AIM OF THE EXERCISE: Return, word for word, only the lines from the one containing "Instruction: Like Chinsu Tỏi Ớt's comment" through the last line of the entries.

DATA SECTION:
+--

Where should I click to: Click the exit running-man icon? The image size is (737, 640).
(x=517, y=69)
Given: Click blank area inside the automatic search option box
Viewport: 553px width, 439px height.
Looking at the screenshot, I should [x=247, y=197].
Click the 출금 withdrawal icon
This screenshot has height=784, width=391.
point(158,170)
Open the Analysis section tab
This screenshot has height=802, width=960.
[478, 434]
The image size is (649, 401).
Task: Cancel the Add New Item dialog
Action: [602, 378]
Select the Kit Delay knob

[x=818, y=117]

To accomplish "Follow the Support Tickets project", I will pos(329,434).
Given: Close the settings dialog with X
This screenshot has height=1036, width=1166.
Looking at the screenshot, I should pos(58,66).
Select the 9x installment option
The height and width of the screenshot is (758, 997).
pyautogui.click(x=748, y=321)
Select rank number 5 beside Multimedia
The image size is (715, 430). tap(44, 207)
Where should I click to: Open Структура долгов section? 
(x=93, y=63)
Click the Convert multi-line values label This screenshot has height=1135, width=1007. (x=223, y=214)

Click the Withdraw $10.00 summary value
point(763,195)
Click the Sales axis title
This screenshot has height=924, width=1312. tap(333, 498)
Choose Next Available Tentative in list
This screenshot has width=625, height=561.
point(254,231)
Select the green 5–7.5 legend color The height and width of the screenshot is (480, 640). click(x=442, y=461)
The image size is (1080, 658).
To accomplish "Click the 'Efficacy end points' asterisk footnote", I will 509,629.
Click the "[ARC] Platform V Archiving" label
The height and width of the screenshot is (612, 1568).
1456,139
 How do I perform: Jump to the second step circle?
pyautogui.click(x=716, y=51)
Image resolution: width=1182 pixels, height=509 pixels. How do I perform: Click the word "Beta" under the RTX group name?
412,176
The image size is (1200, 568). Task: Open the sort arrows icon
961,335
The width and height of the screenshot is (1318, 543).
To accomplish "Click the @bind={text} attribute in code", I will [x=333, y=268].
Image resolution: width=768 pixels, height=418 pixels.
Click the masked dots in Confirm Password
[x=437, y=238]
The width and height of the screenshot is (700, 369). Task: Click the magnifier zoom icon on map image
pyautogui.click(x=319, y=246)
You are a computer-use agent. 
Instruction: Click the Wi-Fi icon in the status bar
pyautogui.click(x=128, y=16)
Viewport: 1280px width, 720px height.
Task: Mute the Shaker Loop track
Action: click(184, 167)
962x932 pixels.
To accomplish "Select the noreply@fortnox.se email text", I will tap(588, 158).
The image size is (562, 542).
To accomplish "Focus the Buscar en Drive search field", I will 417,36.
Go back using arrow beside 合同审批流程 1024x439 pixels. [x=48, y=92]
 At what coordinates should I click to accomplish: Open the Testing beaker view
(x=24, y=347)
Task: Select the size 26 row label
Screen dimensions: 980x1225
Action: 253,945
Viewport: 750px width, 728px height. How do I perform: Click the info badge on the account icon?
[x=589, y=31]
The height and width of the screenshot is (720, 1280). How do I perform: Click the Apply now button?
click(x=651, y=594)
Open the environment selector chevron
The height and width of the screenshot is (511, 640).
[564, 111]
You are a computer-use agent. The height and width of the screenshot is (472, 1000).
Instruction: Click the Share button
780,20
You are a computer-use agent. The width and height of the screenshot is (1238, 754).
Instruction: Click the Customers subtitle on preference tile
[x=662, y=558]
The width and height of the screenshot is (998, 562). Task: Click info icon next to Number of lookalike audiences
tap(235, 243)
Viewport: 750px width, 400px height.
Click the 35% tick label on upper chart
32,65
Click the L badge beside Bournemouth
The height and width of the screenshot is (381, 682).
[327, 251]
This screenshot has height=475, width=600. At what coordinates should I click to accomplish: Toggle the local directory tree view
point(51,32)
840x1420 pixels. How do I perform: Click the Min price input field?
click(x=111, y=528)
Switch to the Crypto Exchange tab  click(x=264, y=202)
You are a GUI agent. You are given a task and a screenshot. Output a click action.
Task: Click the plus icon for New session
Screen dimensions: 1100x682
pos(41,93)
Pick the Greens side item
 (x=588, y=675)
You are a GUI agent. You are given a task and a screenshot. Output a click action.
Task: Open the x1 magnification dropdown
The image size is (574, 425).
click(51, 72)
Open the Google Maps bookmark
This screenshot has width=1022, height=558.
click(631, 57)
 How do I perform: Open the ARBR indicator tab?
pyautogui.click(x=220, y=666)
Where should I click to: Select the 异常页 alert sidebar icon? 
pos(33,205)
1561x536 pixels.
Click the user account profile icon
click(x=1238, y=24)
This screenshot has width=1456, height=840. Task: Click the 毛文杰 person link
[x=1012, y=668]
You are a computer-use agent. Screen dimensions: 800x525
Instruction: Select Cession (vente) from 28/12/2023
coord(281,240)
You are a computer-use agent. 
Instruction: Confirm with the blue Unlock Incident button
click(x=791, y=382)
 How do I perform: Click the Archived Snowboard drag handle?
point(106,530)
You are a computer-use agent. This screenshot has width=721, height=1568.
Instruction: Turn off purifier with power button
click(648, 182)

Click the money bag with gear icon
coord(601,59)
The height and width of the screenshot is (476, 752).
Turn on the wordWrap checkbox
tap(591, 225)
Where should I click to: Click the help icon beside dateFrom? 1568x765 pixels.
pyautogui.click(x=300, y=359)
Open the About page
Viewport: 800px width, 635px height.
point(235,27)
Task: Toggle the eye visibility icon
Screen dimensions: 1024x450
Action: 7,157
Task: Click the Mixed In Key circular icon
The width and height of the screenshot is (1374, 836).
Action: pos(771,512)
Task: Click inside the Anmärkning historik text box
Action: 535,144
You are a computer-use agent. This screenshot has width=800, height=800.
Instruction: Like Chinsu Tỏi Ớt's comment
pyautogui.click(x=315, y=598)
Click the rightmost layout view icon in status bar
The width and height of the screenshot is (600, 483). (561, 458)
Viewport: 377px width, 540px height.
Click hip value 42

+--

RESULT:
Instruction: Like Chinsu Tỏi Ớt's comment
pyautogui.click(x=315, y=598)
Click the rightmost layout view icon in status bar
The width and height of the screenshot is (600, 483). (561, 458)
Viewport: 377px width, 540px height.
Click hip value 42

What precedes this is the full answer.